La novela va ampliando la visión de Santa Cruz --templo masónico, un mal defendido castillo de San Cristóbal, el camino hacia arriba con caravanas de carros huyentes, el Ayuntamiento...--y la aparición de nuevos personajes, esporádicos o permanentes. La hipocresía política se hace visible y la anónima sinceridad popular también. Dos carreteros que se atrabancan en la huida intentan resolver un desacuerdo con una pelea armada, con cuchillos, y la lid queda en empate, se matan entre sí y se restablece la marcha hacia las montañas. En el ayuntamiento hay reunión de políticos. Idean un bando tranquilizador. La ciudad, en ese momento llena de mierda y destrozos, según el comunicado oficial no corre ningún peligro, y los rumores de invasión americana son bulos sin pies ni cabeza. Sin embargo el alcalde decide pasar una temporada en la lejana ciudad del obispado, no por nada, simplemente porque su mujer necesita una limpieza espiritual. Diálogos más sinceros tenemos en criadas, sirvientes y humildes trabajadores. Nutritiva la casa del cónsul francés, aquí trabaja la Triste, la retorcida mujer del pescador. Sebastián va allí a visitarla, a recordarle que le debe obediencia matrimonial y exigirle que no lo deje solo. Nanai de la China. En esta visita el primer plano es una mujer de grandes tetas que rezuma goterones de leche, esté dando de mamar o no. Esta escena la podemos ver como alegoría del estilo del narrador. Sigo: volvemos a ver al peninsular, instalado en el palacio del Cartaya, junto a un criado bastante torpe que el marqués ha dejado a su servicio. Antes nos habíamos fijado en su cabeza, calva y apollabobada, a la que este hombre abriga con un peculiar y ahora arrugado sombrero de copa. En esta ocasión lo que quiere abrigar son sus pies. En el interior del palacio vemos a ese huevón con la mente entregada a su peculiar cuento de la lechera, hasta que echa de menos sus zapatos. Otra con un similar cuento, es la puta Flor. Le dice adiós a sus huidoras compañeras y se queda sola en el burdel, ensoñando tropas de americanos rubios, guapos y ricos, todos haciendo fila en la puerta de su picadero, dispuestos a pagar generosamente un agradable tiempo de amor. El amor platónico que nos has despertado la ideal y blanca inglesa, la que paga bien a su criada y adorna la cocina de su mansión con un inusual espejo, ha quedado atrás. La heroína y tangible Flor apaga el brillo fatuo de la inalcanzable británica, que no es, ni lo parece, lady Chatterley.

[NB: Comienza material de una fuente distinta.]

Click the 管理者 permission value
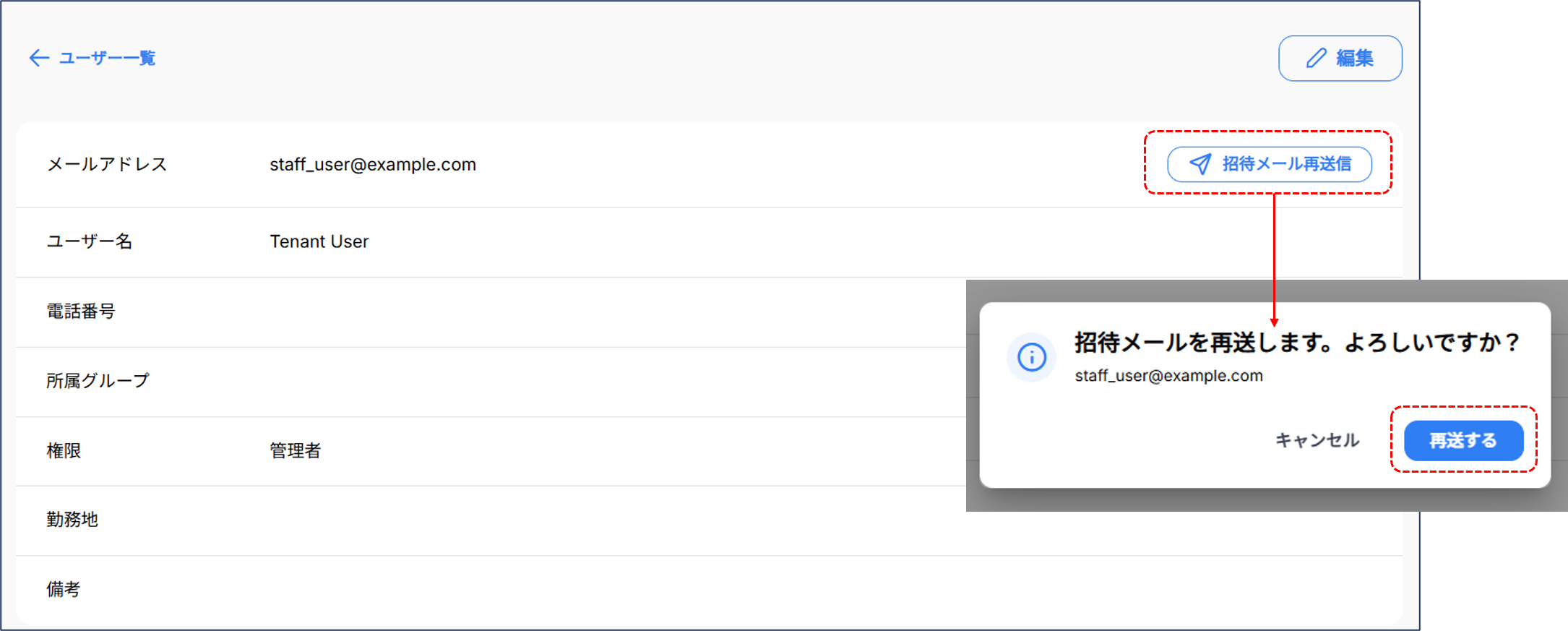 click(x=295, y=451)
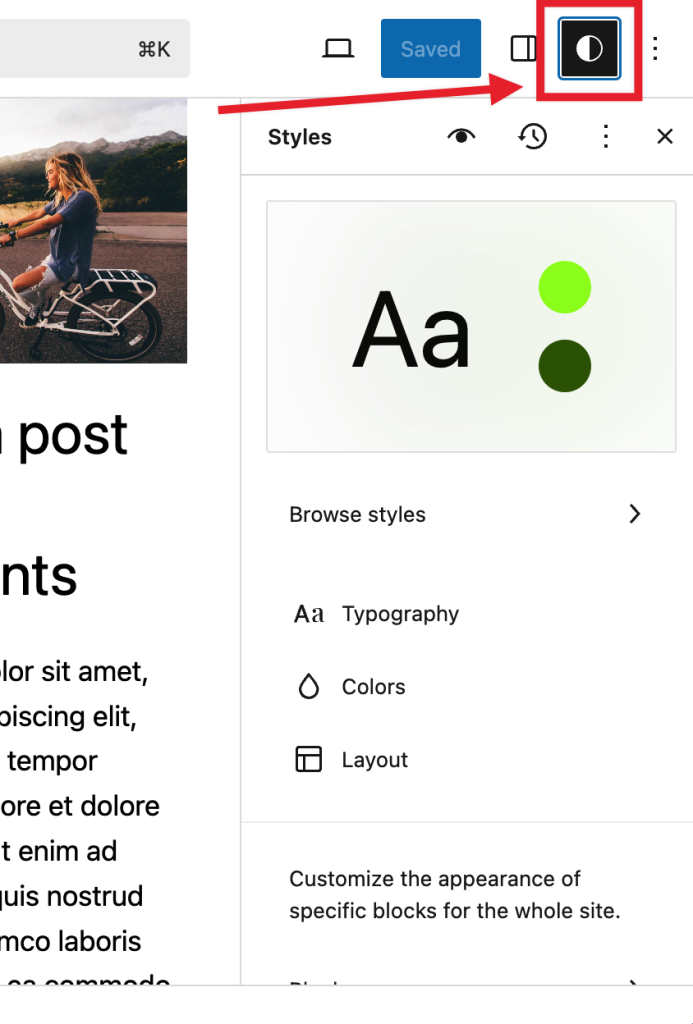This screenshot has width=693, height=1024.
Task: Click the Typography Aa icon
Action: coord(309,614)
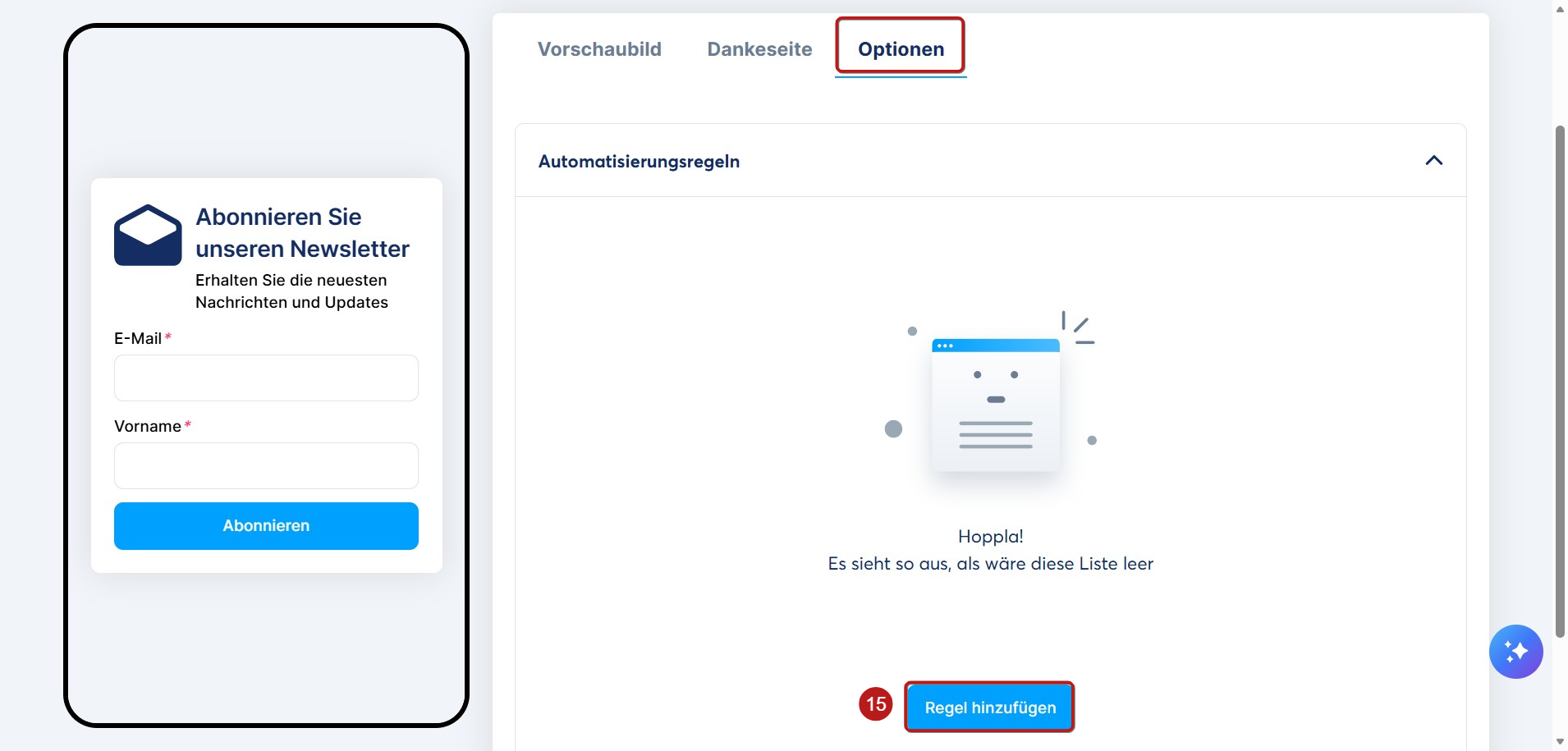Open the Dankeseite tab

(x=759, y=49)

No, no es miss Hamilton una lady Chatterley ni, mucho menos, una Mesalina. No la vemos abriendo su perfumado encanto a la naturaleza marina de Sebastián. Este no folla ni con la cocinera, orgullosa de servir en una casa con hermosos jardines y rectas ventanas, y que no quiere comprarle los sargos al pescador, peces vulgares e indignos de su aristocrática señora. Sebastián es la figura opuesta del don juan que veremos en la gesta. La puta Flor sí está más ligada a la sacrificada costurera de La gesta, más materialista esta en contrate con el idealismo de aquella.
Y aquí, por cambio de bobina, hago una nueva pausa y dejo al peninsular preocupado por sus zapatos de charol, a Flor poniendo un pañuelo de reclamo en su ventana, al general que estuvo en la reunión del ayuntamiento caminando hacia el castillo de San Cristóbal, a comandar a los cuatro lisiados que lo defienden, y a Sebastián asumiendo que su mujer, una araña negra, lo va a dejar solo, cerca del nicho que ha podido comprar para descansar en paz el día de mañana.